**Exercise details:** Set down the records again. Every word and mark must match exactly.

Stored records:
***
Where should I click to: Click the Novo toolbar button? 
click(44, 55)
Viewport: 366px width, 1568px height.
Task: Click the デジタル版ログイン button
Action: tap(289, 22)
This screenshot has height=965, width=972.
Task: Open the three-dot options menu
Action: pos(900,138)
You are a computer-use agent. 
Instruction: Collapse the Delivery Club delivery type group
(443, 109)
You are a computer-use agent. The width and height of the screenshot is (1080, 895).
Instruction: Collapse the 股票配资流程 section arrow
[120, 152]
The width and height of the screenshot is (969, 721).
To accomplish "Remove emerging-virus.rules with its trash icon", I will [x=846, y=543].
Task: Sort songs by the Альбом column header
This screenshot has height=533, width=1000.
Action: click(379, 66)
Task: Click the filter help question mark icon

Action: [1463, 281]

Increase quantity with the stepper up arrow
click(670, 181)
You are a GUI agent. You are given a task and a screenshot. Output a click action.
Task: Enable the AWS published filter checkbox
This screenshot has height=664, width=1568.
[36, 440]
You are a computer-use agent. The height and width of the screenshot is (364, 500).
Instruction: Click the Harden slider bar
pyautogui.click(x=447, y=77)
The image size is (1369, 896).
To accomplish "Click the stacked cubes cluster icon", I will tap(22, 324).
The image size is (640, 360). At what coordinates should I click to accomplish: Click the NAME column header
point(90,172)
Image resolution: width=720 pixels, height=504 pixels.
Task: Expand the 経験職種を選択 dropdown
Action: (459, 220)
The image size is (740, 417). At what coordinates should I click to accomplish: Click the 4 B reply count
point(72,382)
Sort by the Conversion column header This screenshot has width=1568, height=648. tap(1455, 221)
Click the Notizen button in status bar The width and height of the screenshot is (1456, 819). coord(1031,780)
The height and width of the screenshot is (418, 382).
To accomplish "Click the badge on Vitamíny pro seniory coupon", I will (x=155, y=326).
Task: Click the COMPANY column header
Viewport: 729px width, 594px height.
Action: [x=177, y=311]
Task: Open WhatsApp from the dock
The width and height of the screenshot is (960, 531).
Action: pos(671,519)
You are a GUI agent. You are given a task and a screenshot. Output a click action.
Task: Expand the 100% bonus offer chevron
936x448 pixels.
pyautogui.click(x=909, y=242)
***
**Solution:**
Where should I click to: Click the Novo toolbar button? 
click(44, 55)
Viewport: 366px width, 1568px height.
Task: Click the デジタル版ログイン button
Action: tap(289, 22)
This screenshot has height=965, width=972.
Task: Open the three-dot options menu
Action: pos(900,138)
You are a computer-use agent. 
Instruction: Collapse the Delivery Club delivery type group
(443, 109)
You are a computer-use agent. The width and height of the screenshot is (1080, 895).
Instruction: Collapse the 股票配资流程 section arrow
[120, 152]
The width and height of the screenshot is (969, 721).
To accomplish "Remove emerging-virus.rules with its trash icon", I will [x=846, y=543].
Task: Sort songs by the Альбом column header
This screenshot has height=533, width=1000.
Action: click(379, 66)
Task: Click the filter help question mark icon

Action: [1463, 281]

Increase quantity with the stepper up arrow
click(670, 181)
You are a GUI agent. You are given a task and a screenshot. Output a click action.
Task: Enable the AWS published filter checkbox
This screenshot has height=664, width=1568.
[36, 440]
You are a computer-use agent. The height and width of the screenshot is (364, 500).
Instruction: Click the Harden slider bar
pyautogui.click(x=447, y=77)
The image size is (1369, 896).
To accomplish "Click the stacked cubes cluster icon", I will tap(22, 324).
The image size is (640, 360). At what coordinates should I click to accomplish: Click the NAME column header
point(90,172)
Image resolution: width=720 pixels, height=504 pixels.
Task: Expand the 経験職種を選択 dropdown
Action: (459, 220)
The image size is (740, 417). At what coordinates should I click to accomplish: Click the 4 B reply count
point(72,382)
Sort by the Conversion column header This screenshot has width=1568, height=648. tap(1455, 221)
Click the Notizen button in status bar The width and height of the screenshot is (1456, 819). coord(1031,780)
The height and width of the screenshot is (418, 382).
To accomplish "Click the badge on Vitamíny pro seniory coupon", I will (x=155, y=326).
Task: Click the COMPANY column header
Viewport: 729px width, 594px height.
Action: [x=177, y=311]
Task: Open WhatsApp from the dock
The width and height of the screenshot is (960, 531).
Action: pos(671,519)
You are a GUI agent. You are given a task and a screenshot. Output a click action.
Task: Expand the 100% bonus offer chevron
936x448 pixels.
pyautogui.click(x=909, y=242)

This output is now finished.